Giovanni Russonello is a journalist and music critic who covers jazz and improvised music as well as electoral politics for The New York Times. He’s also the founding editor of CapitalBop, a publication and presenting organization serving the Washington, D.C. jazz scene. His writing has appeared in the Washington Post, NPR Music, JazzTimes, The FADER, DownBeat and the Investigative Reporting Workshop, among others. For more than two years he hosted “On the Margin,” a weekly books show on WPFW-FM in Washington, D.C. He graduated from Tufts University with a bachelor’s degree in history, with a focus on African-American history.

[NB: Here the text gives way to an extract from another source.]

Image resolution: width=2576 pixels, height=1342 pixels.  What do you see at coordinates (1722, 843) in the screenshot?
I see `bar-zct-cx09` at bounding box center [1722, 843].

Niama Safia Sandy is a New York–based cultural anthropologist, curator, musician, and essayist. She believes that we personify the wildest dreams and joys of our ancestors. Simply put, this is the core mandate of her work. Niama’s curatorial practice delves into the human story - through the application and critical lenses of culture, healing, history, migration, music, race and ritual. She sees her role as that of an agitator - one who endeavors to simultaneously call into question and make sense of the seemingly arbitrary nature of modern life and to celebrate our shared humanity in the process. Sandy is fascinated by the ways in which history, economics, migration and other social forces and constructs have shaped culture and identity. Her aim is to leverage history, the visual, written, and performative arts, chiefly those of the Global Black Diaspora, to tell stories we know in ways we have not yet thought to tell them and to lift us all to a higher state of historical, ontological and spiritual wholeness in the process.

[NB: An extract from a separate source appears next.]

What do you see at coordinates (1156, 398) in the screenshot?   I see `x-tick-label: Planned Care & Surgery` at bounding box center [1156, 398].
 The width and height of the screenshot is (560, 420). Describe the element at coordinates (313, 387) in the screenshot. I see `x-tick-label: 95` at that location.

Nate Lewis explores history through patterns, textures, and rhythm, creating meditations of celebration and lamentations. He earned a Bachelor’s Degree in Nursing from VCU, and practiced critical-care nursing in DC-area hospitals for nine years. Lewis’ first artistic pursuit was playing the violin in 2008, followed by drawing in 2010. Since 2017 he has lived and worked in New York City. Lewis’ work has been exhibited at the California African American Museum; The Studio Museum in Harlem; The Yale Center for British Art; 21c Museum Hotels; The Armory Show; Paris Photo; EXPO Chicago; Untitled, Art Miami Beach; and is currently in Men of Change: Power, Triumph, Truth, touring with the Smithsonian Institution Traveling Exhibition Services. Past residencies include Pioneer Works and Dieu Donne. Lewis’ work is in the public collections of the Baltimore Museum of Art, The Studio Museum in Harlem, Grinnell College Museum of Art, The Blanton Museum, and 21c Museum Hotels. He has lectured at Yale University as part of Claudia Rankine’s Racial Imaginary Institute, the Yale Center for British Art, and Paris Photo.